WORK TASK:
Extract from the entries below, exactly as given, only the lines from the line containing "This screenshot has height=604, width=946." to the line containing "Task: Reply to Iveta Celitane's question", both lines included.

DATA FOR THE TASK:

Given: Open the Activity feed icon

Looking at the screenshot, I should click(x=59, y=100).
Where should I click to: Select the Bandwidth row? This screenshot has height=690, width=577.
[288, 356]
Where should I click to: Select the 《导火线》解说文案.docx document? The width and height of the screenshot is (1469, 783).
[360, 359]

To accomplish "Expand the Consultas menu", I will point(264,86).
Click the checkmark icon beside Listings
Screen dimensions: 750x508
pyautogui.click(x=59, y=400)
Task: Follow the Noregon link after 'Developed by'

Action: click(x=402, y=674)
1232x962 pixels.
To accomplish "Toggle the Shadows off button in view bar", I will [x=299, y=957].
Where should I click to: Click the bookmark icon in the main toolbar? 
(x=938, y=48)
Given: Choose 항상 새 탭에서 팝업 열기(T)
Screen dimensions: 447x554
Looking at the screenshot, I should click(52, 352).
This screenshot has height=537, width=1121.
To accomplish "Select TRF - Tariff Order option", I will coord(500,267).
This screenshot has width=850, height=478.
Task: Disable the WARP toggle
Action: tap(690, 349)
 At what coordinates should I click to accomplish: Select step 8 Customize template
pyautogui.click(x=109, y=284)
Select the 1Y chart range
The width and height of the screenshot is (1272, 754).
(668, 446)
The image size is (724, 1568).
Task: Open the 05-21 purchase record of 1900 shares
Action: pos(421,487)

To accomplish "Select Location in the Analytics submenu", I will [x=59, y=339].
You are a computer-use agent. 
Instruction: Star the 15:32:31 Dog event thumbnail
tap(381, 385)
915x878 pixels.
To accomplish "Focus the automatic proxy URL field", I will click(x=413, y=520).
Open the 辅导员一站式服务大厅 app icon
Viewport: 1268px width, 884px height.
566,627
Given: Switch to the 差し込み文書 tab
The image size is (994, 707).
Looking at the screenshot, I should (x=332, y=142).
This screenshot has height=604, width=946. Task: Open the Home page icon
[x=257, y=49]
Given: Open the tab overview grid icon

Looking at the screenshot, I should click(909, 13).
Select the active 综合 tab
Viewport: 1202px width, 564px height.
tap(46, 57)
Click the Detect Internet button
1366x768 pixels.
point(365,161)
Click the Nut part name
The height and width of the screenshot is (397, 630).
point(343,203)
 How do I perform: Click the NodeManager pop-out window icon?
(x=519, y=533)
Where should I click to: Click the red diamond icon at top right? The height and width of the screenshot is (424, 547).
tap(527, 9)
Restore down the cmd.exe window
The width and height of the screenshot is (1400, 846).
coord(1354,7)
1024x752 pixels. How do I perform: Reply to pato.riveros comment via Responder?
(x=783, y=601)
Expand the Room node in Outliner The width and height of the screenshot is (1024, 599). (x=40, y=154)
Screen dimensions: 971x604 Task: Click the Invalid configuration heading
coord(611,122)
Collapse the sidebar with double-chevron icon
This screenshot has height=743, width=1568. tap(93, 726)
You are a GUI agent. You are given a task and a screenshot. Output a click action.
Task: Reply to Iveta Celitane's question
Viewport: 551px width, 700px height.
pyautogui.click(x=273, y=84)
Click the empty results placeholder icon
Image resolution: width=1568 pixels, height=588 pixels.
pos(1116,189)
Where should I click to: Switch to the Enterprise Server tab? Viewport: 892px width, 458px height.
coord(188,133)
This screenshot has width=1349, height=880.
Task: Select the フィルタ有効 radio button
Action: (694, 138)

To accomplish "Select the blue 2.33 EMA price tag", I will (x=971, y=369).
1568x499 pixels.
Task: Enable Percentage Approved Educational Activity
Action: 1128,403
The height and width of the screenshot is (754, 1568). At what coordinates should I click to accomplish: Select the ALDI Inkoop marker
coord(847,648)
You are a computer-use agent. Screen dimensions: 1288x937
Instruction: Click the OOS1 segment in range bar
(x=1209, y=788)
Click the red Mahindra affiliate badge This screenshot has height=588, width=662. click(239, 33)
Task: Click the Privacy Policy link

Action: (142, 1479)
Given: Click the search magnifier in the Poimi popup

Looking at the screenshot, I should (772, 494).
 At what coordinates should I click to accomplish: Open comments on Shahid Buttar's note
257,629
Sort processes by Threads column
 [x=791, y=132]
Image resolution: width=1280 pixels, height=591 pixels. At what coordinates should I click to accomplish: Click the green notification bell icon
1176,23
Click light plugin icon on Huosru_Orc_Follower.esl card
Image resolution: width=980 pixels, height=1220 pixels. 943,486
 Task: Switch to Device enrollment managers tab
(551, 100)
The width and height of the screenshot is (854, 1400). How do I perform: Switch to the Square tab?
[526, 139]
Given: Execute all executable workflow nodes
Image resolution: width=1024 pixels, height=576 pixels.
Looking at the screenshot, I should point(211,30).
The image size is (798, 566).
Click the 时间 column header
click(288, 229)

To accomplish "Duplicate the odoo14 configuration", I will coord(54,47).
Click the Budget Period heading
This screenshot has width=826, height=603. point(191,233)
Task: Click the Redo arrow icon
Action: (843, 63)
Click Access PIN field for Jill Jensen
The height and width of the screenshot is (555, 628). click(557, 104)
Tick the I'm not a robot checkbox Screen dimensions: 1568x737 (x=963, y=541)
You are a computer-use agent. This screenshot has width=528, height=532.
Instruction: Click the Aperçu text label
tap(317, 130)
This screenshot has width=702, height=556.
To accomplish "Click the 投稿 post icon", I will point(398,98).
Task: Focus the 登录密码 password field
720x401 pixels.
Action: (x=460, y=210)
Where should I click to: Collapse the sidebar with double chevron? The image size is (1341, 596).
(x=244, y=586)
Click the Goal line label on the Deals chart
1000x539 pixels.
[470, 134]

ANSWER FOR THE TASK:
This screenshot has height=604, width=946. Task: Open the Home page icon
[x=257, y=49]
Given: Open the tab overview grid icon

Looking at the screenshot, I should click(909, 13).
Select the active 综合 tab
Viewport: 1202px width, 564px height.
tap(46, 57)
Click the Detect Internet button
1366x768 pixels.
point(365,161)
Click the Nut part name
The height and width of the screenshot is (397, 630).
point(343,203)
 How do I perform: Click the NodeManager pop-out window icon?
(x=519, y=533)
Where should I click to: Click the red diamond icon at top right? The height and width of the screenshot is (424, 547).
tap(527, 9)
Restore down the cmd.exe window
The width and height of the screenshot is (1400, 846).
coord(1354,7)
1024x752 pixels. How do I perform: Reply to pato.riveros comment via Responder?
(x=783, y=601)
Expand the Room node in Outliner The width and height of the screenshot is (1024, 599). (x=40, y=154)
Screen dimensions: 971x604 Task: Click the Invalid configuration heading
coord(611,122)
Collapse the sidebar with double-chevron icon
This screenshot has height=743, width=1568. tap(93, 726)
You are a GUI agent. You are given a task and a screenshot. Output a click action.
Task: Reply to Iveta Celitane's question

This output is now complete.